Strict aliasing rule and strlen implementation of glibc


I have been reading about the strict aliasing rule for a while, and I'm starting to get really confused. First of all, I have read these questions and some answers:

According to them (as far as I understand), accessing a char buffer using a pointer to another type violates the strict aliasing rule. However, the glibc implementation of strlen() has such code (with comments and the 64-bit implementation removed):

size_t strlen(const char *str)
{
    const char *char_ptr;
    const unsigned long int *longword_ptr;
    unsigned long int longword, magic_bits, himagic, lomagic;

    for (char_ptr = str; ((unsigned long int) char_ptr 
             & (sizeof (longword) - 1)) != 0; ++char_ptr)
       if (*char_ptr == '\0')
           return char_ptr - str;

    longword_ptr = (unsigned long int *) char_ptr;

    himagic = 0x80808080L;
    lomagic = 0x01010101L;

    for (;;)
    { 
        longword = *longword_ptr++;

        if (((longword - lomagic) & himagic) != 0)
        {
            const char *cp = (const char *) (longword_ptr - 1);

            if (cp[0] == 0)
                return cp - str;
            if (cp[1] == 0)
                return cp - str + 1;
            if (cp[2] == 0)
                return cp - str + 2;
            if (cp[3] == 0)
                return cp - str + 3;
        }
    }
}

The longword_ptr = (unsigned long int *) char_ptr; line obviously aliases an unsigned long int to char. I fail to understand what makes this possible. I see that the code takes care of alignment problems, so no issues there, but I think this is not related with the strict aliasing rule.

The accepted answer for the third linked question says:

However, there is a very common compiler extension allowing you to cast properly aligned pointers from char to other types and access them, however this is non-standard.

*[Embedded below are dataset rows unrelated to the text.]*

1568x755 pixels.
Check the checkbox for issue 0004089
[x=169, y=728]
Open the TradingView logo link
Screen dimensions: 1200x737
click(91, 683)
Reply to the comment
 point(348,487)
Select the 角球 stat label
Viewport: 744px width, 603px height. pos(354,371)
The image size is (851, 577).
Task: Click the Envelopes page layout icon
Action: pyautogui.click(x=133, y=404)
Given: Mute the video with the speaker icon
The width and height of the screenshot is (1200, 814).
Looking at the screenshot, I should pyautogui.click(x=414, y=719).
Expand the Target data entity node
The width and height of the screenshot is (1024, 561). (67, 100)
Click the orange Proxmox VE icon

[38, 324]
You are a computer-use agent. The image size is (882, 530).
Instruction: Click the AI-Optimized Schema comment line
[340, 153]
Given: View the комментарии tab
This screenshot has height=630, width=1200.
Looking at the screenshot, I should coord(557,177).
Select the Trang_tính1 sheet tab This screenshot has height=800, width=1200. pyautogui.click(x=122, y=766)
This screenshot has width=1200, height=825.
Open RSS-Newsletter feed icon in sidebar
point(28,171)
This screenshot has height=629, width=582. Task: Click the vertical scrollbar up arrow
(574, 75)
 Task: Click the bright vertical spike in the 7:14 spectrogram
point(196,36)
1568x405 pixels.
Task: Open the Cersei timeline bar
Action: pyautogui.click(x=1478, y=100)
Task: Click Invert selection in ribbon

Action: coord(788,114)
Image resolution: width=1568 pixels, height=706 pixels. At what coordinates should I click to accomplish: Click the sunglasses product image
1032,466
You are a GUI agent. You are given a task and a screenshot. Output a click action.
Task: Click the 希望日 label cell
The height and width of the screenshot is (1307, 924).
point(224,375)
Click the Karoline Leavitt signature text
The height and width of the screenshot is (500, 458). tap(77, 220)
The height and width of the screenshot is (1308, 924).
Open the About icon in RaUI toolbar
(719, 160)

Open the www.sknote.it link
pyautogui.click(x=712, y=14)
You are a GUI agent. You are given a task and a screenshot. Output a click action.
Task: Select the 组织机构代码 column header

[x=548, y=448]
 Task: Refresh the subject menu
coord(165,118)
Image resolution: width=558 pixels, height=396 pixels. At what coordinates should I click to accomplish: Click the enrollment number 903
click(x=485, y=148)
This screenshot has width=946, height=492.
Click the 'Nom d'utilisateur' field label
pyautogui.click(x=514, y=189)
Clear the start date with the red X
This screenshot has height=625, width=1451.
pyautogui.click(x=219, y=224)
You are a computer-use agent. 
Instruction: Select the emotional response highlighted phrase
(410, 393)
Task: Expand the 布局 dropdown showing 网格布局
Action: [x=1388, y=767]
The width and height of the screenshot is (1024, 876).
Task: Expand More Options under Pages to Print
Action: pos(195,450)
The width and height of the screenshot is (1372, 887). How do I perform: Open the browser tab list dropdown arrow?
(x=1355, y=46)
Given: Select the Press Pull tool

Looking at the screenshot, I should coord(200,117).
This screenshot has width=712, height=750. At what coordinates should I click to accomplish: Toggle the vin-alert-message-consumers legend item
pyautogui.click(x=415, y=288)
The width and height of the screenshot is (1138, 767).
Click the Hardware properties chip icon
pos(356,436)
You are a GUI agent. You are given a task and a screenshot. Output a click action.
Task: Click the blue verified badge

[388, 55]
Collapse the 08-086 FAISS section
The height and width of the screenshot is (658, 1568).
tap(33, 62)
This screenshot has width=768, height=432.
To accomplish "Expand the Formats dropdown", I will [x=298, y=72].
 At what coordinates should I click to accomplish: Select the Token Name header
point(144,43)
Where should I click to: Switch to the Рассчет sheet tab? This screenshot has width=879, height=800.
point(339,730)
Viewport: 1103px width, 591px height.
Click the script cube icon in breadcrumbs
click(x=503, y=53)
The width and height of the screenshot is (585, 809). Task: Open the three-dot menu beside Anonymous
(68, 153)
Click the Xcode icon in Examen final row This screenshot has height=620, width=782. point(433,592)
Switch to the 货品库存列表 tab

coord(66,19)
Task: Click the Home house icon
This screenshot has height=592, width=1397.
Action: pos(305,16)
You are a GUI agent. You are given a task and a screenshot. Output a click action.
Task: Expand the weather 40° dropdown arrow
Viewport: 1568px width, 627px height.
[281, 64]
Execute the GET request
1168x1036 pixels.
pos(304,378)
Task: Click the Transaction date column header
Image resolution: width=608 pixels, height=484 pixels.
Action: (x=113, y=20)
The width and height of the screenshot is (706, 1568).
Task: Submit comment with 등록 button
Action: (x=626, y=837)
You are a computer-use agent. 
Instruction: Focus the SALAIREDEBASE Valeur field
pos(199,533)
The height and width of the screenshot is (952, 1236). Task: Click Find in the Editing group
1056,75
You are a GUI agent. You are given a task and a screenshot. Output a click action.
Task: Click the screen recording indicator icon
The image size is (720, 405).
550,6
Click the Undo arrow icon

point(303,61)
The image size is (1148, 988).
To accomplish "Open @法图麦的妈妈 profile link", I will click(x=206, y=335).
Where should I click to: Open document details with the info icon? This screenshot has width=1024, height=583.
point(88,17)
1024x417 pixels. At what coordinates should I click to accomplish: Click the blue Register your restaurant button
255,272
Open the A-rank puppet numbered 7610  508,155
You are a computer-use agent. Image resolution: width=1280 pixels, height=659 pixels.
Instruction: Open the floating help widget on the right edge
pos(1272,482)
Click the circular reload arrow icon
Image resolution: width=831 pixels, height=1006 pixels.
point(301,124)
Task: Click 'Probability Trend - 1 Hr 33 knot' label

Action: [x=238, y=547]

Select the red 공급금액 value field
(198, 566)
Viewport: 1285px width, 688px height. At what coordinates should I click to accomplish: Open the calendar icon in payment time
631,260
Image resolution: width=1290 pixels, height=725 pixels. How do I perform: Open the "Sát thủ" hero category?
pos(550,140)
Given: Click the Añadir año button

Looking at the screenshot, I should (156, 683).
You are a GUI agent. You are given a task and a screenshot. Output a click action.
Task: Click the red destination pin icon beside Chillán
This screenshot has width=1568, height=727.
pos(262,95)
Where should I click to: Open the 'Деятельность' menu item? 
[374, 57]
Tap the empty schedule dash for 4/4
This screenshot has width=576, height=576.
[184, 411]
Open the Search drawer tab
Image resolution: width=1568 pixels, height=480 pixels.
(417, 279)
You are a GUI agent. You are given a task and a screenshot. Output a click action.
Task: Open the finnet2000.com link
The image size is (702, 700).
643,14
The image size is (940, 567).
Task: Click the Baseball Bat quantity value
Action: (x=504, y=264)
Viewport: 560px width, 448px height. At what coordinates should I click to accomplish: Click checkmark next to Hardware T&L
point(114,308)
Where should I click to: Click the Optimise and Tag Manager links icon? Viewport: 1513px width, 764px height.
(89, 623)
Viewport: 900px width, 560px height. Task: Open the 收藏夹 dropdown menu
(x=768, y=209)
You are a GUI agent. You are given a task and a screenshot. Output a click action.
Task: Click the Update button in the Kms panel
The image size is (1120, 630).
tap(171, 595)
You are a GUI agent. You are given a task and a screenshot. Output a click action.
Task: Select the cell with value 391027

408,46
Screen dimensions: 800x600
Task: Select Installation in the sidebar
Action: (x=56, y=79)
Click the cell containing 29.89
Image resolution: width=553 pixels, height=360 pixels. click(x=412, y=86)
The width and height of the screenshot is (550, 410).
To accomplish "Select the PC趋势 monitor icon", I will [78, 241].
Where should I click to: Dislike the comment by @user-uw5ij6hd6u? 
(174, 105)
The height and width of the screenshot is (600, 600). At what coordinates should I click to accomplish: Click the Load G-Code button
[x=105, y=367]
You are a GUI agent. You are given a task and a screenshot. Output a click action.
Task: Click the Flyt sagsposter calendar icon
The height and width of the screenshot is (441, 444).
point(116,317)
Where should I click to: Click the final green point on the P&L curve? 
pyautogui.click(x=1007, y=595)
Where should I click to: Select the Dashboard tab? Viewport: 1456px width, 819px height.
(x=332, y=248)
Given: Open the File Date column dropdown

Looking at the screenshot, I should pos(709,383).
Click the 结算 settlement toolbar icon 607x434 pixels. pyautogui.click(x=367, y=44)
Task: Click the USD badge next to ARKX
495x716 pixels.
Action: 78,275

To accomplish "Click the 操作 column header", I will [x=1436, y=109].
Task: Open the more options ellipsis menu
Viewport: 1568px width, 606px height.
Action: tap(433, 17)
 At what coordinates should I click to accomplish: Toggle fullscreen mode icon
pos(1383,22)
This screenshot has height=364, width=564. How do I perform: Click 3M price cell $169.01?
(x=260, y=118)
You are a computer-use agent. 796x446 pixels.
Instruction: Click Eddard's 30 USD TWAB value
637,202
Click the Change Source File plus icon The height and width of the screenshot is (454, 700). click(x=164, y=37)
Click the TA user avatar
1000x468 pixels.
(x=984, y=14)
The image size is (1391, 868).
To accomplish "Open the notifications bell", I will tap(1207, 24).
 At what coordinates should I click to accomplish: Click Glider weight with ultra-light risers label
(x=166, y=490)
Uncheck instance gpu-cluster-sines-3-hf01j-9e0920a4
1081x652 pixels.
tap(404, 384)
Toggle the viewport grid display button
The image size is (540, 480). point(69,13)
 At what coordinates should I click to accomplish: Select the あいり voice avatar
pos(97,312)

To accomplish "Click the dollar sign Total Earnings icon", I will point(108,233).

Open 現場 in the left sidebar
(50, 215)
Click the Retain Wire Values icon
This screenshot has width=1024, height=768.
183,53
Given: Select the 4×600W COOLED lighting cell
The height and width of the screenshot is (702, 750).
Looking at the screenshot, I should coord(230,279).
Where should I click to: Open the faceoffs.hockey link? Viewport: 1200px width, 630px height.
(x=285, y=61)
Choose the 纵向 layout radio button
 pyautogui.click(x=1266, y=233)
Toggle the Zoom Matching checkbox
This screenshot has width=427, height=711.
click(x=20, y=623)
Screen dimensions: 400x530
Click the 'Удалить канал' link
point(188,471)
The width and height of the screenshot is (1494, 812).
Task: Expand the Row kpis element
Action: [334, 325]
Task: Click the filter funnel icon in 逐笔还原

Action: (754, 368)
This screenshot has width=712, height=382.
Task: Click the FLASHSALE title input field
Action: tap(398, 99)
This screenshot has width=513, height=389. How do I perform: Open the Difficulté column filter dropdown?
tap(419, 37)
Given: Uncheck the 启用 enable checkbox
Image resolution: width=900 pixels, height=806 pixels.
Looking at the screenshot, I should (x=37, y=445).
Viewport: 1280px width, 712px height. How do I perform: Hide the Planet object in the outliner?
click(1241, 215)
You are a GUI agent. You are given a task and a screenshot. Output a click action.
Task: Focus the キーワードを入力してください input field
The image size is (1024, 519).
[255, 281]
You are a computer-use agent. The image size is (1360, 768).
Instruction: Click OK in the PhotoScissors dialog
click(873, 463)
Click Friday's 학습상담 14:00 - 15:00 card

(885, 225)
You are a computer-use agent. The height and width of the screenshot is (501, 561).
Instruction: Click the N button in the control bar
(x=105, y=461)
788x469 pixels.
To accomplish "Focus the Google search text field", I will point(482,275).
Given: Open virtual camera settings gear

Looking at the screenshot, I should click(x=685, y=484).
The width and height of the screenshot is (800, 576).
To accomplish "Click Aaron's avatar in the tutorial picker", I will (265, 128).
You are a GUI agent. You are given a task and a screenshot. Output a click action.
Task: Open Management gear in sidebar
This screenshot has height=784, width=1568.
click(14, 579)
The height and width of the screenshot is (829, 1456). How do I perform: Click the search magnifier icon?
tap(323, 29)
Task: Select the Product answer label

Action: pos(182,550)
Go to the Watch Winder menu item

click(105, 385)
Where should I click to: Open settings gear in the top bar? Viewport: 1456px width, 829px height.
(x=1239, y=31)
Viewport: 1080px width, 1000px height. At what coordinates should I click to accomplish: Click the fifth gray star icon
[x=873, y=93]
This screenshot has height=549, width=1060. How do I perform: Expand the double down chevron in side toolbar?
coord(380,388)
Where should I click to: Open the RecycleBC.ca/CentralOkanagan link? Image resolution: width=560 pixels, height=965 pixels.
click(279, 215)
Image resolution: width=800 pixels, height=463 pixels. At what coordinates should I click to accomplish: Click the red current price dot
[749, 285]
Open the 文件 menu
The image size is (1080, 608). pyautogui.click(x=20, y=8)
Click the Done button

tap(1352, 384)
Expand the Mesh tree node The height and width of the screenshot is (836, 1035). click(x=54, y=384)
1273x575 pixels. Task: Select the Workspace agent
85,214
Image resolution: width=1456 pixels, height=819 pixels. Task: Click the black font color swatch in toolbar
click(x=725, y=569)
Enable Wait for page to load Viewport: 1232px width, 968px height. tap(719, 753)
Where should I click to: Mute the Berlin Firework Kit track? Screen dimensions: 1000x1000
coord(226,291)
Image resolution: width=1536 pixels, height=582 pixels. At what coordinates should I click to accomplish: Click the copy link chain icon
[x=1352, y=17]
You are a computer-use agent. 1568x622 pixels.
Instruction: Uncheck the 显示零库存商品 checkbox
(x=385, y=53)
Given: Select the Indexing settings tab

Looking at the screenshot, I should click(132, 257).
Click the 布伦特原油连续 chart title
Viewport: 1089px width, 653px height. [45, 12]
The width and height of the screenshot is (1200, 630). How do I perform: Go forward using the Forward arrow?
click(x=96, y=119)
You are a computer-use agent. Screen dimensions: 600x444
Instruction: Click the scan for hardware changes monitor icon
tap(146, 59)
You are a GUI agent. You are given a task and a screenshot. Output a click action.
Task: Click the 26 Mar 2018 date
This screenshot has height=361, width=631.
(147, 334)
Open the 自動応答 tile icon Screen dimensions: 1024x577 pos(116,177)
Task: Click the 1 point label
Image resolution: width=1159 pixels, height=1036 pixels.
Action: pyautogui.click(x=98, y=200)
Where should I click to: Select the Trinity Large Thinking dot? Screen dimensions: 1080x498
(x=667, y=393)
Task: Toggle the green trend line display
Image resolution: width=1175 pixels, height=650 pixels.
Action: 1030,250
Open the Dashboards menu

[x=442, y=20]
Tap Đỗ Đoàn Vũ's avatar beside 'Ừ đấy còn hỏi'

Only thing comes to my mind is the -fno-strict-aliasing option, is this the case? I could not find it documented anywhere what glibc implementors depend on, and the comments somehow imply that this cast is done without any concerns like it is obvious that there will be no problems. That makes me think that it is indeed obvious and I am missing something silly, but my search failed me.


Solution

  • In ISO C this code would violate the strict aliasing rule. (And also violate the rule that you cannot define a function with the same name as a standard library function). However this code is not subject to the rules of ISO C. The standard library doesn't even have to be implemented in a C-like language. The standard only specifies that the implementation implements the behaviour of the standard functions.

    In this case, we could say that the implementation is in a C-like GNU dialect, and if the code is compiled with the writer's intended compiler and settings then it would implement the standard library function successfully.